The first to be infected by the coronavirus was our industry. The pandemic devastated international travel and left an avalanche of cancellations facing travel agents and tour operators that wiped out much of their projected revenue for 2020. The situation is even worse for travel agents who collect fees based on the departures of their clients, as they must not only refund this year’s projected income, but also bookings from the year before. The new ABTA member survey reveals that more than nine out of ten trips were cancelled this summer, and revenues are predicted to be 93 percent lower in the last three months of this year than in the same timeframe in 2019.
Yet, unlike similarly impacted sectors like hospitality, we have seen no targeted assistance from either Holyrood or Westminster. This is especially disappointing considering the tremendous contribution of nearly £ 2 billion per year of foreign travel to the Scottish economy, even if the broader benefits it brings to closely related sectors of the economy, such as airport staff and caterers supplying airlines, are taken into account. Across Scotland, the industry employs nearly 30,000 people.
It is urgent that First Minister Nicola Sturgeon and Cabinet Secretary for Finance Kate Forbes explain that the subsidies given to companies forced to close their doors to trade in Level 4 areas will be extended to travel agents. It is also important to make targeted financial support available to tour operators and the broader travel industry, such as in the form of regeneration grants. In order to provide non-essential travel, the Scottish Government also needs to step away from the recommendation that has been in effect for several months, which has worsened the crisis facing companies in the sector.
Public health security is paramount, which is why, since the beginning of the pandemic, ABTA has called for the development of a test plan as a defensive measure against a vaccine. An significant move forward is the announcement in England of a “test to release” scheme, and we encourage ministers to implement a similar scheme in Scotland.
ABTA market research reveals that when returning to Scotland, 81 percent of Scottish citizens are either moderately or highly worried about having to quarantine. Reducing the time needed for self-isolation would help inspire individuals to travel again.
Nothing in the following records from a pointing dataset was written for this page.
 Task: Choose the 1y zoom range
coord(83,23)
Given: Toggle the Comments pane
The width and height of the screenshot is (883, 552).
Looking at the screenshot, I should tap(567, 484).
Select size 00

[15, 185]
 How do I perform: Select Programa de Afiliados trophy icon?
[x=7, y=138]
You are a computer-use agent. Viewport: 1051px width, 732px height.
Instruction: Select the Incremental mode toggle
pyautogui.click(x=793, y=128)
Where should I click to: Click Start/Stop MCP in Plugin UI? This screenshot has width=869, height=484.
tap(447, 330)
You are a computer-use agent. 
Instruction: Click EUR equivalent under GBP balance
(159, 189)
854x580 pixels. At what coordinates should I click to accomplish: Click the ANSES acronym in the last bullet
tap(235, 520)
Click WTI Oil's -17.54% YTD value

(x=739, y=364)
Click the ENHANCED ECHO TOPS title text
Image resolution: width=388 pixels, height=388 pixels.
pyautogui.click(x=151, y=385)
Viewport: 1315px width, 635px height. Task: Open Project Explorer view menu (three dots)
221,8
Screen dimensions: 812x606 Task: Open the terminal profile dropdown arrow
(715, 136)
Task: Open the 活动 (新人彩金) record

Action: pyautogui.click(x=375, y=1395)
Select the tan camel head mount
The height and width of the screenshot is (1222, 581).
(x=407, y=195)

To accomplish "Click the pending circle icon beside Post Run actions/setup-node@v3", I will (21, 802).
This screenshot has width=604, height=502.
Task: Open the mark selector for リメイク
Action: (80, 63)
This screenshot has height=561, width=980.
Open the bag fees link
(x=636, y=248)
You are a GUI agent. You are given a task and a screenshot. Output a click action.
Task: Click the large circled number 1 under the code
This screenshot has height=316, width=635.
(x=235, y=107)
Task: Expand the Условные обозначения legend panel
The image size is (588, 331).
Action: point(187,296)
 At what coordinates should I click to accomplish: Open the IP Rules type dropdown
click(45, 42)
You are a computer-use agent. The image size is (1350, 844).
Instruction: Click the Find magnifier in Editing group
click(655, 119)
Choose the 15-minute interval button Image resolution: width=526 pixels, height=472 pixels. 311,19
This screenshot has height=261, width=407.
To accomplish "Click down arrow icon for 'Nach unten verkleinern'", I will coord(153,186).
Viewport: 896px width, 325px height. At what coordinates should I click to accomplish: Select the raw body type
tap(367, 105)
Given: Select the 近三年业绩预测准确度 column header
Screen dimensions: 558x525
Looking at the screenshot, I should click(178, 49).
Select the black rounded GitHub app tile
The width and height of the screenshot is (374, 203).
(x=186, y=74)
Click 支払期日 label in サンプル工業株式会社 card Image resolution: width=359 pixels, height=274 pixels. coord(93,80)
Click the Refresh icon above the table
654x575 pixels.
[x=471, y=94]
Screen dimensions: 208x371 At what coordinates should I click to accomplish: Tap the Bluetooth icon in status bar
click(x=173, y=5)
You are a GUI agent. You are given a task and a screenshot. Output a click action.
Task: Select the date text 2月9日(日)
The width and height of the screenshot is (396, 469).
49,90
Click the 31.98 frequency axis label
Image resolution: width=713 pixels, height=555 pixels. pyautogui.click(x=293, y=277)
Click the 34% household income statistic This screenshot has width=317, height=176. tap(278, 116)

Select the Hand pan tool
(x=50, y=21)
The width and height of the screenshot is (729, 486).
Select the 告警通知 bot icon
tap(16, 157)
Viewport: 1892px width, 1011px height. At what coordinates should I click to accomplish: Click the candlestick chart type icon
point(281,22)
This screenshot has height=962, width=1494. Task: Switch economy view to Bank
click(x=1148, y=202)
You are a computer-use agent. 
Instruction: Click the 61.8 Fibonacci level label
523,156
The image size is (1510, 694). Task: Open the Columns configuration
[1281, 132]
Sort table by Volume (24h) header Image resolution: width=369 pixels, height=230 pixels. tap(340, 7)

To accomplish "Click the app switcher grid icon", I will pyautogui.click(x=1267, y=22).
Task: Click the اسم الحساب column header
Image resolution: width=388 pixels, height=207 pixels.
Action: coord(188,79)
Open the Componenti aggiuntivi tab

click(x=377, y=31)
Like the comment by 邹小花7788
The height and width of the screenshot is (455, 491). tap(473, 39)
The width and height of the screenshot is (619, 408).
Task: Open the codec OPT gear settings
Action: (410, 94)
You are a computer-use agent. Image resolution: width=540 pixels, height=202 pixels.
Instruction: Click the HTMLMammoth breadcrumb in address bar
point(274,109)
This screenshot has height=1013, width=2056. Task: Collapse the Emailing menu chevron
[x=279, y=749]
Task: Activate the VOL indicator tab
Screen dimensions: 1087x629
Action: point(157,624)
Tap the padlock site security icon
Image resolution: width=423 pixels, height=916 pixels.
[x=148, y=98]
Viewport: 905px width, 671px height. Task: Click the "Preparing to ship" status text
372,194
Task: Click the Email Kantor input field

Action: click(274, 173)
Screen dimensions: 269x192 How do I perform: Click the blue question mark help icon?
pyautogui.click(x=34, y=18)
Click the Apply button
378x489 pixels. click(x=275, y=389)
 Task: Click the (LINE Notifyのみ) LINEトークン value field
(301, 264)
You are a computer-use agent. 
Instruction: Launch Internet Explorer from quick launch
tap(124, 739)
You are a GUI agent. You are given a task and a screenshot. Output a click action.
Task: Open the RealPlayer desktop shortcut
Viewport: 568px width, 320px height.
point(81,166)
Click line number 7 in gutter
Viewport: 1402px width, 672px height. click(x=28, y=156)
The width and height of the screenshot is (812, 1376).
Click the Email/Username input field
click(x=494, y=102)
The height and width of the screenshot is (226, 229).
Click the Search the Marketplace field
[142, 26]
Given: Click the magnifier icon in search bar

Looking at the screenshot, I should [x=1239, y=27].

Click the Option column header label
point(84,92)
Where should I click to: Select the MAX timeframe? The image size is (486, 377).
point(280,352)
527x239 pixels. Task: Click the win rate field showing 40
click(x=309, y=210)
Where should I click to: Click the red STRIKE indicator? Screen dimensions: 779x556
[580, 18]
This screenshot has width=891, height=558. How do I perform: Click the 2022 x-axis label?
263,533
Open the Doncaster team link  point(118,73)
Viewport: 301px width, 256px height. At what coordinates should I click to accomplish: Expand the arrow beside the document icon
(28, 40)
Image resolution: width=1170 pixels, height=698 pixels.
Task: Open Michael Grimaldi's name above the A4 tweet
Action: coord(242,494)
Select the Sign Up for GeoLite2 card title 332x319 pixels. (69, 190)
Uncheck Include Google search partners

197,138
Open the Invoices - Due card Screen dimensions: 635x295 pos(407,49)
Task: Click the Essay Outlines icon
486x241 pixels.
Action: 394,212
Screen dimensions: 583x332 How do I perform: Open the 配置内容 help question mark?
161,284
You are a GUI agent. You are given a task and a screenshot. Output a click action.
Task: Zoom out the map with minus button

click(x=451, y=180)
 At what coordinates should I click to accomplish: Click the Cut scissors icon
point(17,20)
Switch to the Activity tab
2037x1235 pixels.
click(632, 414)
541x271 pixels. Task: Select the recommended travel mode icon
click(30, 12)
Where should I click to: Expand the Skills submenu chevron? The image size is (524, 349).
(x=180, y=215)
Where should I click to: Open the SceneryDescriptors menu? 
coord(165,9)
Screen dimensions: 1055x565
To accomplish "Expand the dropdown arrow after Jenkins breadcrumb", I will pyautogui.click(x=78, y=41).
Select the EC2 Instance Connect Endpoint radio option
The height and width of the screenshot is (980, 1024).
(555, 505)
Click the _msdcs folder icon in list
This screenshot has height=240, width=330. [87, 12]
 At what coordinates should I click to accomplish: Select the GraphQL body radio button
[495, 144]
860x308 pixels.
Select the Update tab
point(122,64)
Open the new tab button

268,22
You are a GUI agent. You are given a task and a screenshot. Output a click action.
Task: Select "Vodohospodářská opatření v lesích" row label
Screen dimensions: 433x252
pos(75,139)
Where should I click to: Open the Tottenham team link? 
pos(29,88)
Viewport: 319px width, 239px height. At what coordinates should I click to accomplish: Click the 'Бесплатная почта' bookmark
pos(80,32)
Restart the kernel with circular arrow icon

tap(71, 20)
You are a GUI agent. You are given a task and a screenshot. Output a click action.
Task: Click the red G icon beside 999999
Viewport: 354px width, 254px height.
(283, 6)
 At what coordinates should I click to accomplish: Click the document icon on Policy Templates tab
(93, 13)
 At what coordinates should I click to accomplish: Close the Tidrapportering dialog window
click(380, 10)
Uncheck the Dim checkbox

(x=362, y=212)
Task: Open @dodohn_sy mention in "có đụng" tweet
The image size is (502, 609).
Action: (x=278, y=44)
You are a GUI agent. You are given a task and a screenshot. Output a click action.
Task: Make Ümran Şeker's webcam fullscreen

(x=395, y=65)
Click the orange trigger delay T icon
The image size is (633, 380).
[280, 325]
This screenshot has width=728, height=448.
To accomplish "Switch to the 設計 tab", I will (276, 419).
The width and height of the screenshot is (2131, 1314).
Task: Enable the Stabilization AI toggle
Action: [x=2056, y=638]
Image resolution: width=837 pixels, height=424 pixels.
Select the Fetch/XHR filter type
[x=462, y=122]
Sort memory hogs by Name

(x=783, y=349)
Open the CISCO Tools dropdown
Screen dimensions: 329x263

This will balance public health with the recovery of a sector that is vital to the economy of Scotland.
There is a demand for travel again among the Scots and it is possible to allow travel to be resumed in a safe way, to effectively minimize the safety of travelers and the risk of bringing the virus on return – but to get the test completed, we need the Scottish Government to work with industry. The Scottish economy’s recovery will be intertwined with that of the travel industry. That’s because the health of the travel industry is largely dependent on international connectivity and trade. Passenger aircraft, for instance, help transport Scottish products around the world.
Unless the travel industry is helped by the recession, the overall economic growth will slow down. The present situation is clearly unsustainable, and the “adequate compensation packages” promised are now overdue.
Luke Petherbridge is the public relations chief at ABTA.